Fig. 4. Overexpression of Survivin inhibits WA-induced apoptosis in MDA-MB-231 and MCF-7 cells.

(A) Immunoblotting for Survivin using lysates from MDA-MB-231 and MCF-7 cells stably transfected with empty vector (pCMV6-AC-GFP) or the same vector encoding for Survivin and treated for 24 h with DMSO or WA. The number above the immunoreactive band represents change in protein level relative to empty vector-transfected cells treated with DMSO (first lane from the left). (B) Quantitation of apoptosis by DAPI assay (MDA-MB-231 cells) or histone-associated DNA fragment release into the cytosol assay (MCF-7) in empty vector-transfected control cells and Survivin-overexpressing cells after 24-h treatment with DMSO or WA. Results shown are mean ± SD (n = 3).
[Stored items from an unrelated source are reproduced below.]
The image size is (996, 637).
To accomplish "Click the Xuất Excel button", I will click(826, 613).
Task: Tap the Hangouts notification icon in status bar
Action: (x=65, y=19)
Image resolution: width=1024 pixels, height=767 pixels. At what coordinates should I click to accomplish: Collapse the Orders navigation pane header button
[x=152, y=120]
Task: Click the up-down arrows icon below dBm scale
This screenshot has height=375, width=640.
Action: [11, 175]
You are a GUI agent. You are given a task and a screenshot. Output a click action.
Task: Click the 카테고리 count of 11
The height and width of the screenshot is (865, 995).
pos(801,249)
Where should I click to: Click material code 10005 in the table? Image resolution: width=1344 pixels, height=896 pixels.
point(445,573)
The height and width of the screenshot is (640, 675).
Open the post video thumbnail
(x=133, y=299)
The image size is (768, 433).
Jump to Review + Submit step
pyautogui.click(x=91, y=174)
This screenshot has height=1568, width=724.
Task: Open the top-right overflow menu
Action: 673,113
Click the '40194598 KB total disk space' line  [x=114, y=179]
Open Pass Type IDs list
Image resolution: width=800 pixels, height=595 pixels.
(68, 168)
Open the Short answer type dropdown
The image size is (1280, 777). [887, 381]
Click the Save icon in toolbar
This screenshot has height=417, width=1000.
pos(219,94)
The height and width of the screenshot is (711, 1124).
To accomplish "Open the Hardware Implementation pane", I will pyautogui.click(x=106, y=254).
Significantly different (P<0.05) compared with ^aDMSO-treated empty vector-transfected cells and ^bbetween groups at each dose by one-way ANOVA followed by Bonferroni’s test. (C) Immunoblotting for PARP cleavage and cleaved caspase-3 using lysates from cells stably transfected with empty vector or vector encoding for Survivin and treated for 24 h with DMSO or WA. Quantitation relative to empty vector-transfected cells treated with DMSO is shown. In MDA-MB-231 cells, the antibody used recognized both full-length and cleaved forms of the PARP protein. An antibody specific for detection of cleaved PARP only was used for the immunoblotting using lysates from MCF-7 cells. The arrows indicate the cleaved form of PARP or caspase-3.